The Democratic Party
As split as things are in the Republican Party, the disconnect in the Democratic Party is just as fractured, even though it looks much nicer on the surface. In fact, when it comes to public policy, the Democratic moderate and liberal wings may as well be on opposite planets. They can’t even agree on what economic system America should have.
Will Rogers once joked, “I am not a member of any organized political party — I am a Democrat.” This is how we've always viewed the Democratic Party. It’s essentially everyone in America who prefers to identify with a major political party but can’t stomach being a Republican. That’s why it’s often described as a “big tent” party.

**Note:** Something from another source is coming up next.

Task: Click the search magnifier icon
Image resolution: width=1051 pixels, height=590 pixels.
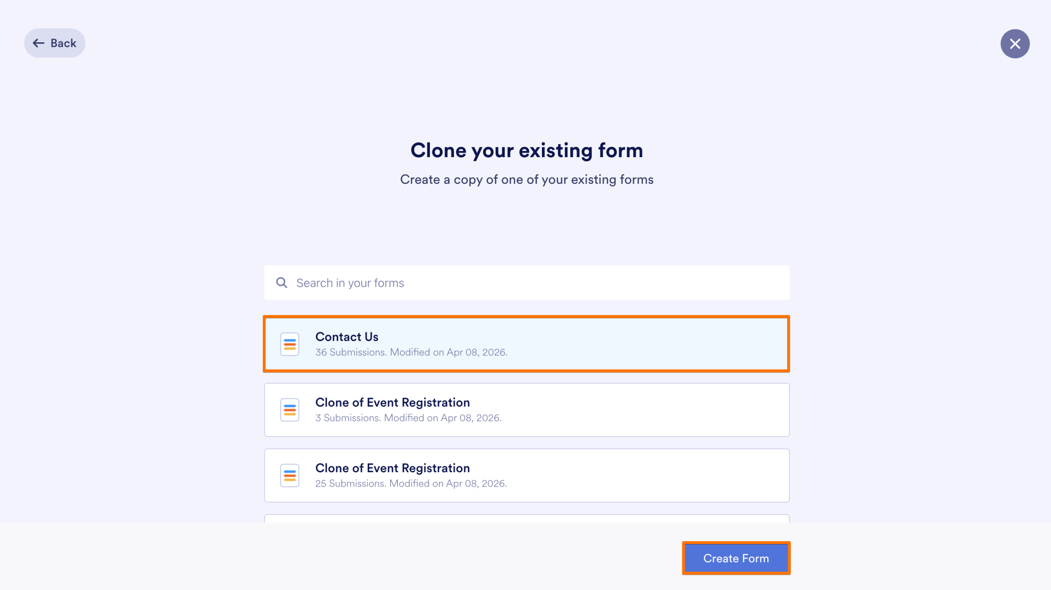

This is not necessarily a criticism. There are many positive attributes that come with being inclusive, with tolerance, empathy and compassion being at the top of our personal lists. But being a “big tent” party is also one of the things that will ultimately be the Democratic Party’s undoing. The widely disparate views within the party worked just fine for decades — mainly because the far left-wing was relatively small and contained — but that dynamic has increasingly changed.
Even though Joe Biden won the 2020 Democratic presidential primary – – a feat only achieved because establishment lions (namely South Carolina congressman Jim Clyburn) stepped in when far left-wingers Bernie Sanders and Elizabeth Warren moved to frontrunner status – – progressives had been on a roll electorally and had been successful in heavily influencing the Democratic Party’s platform.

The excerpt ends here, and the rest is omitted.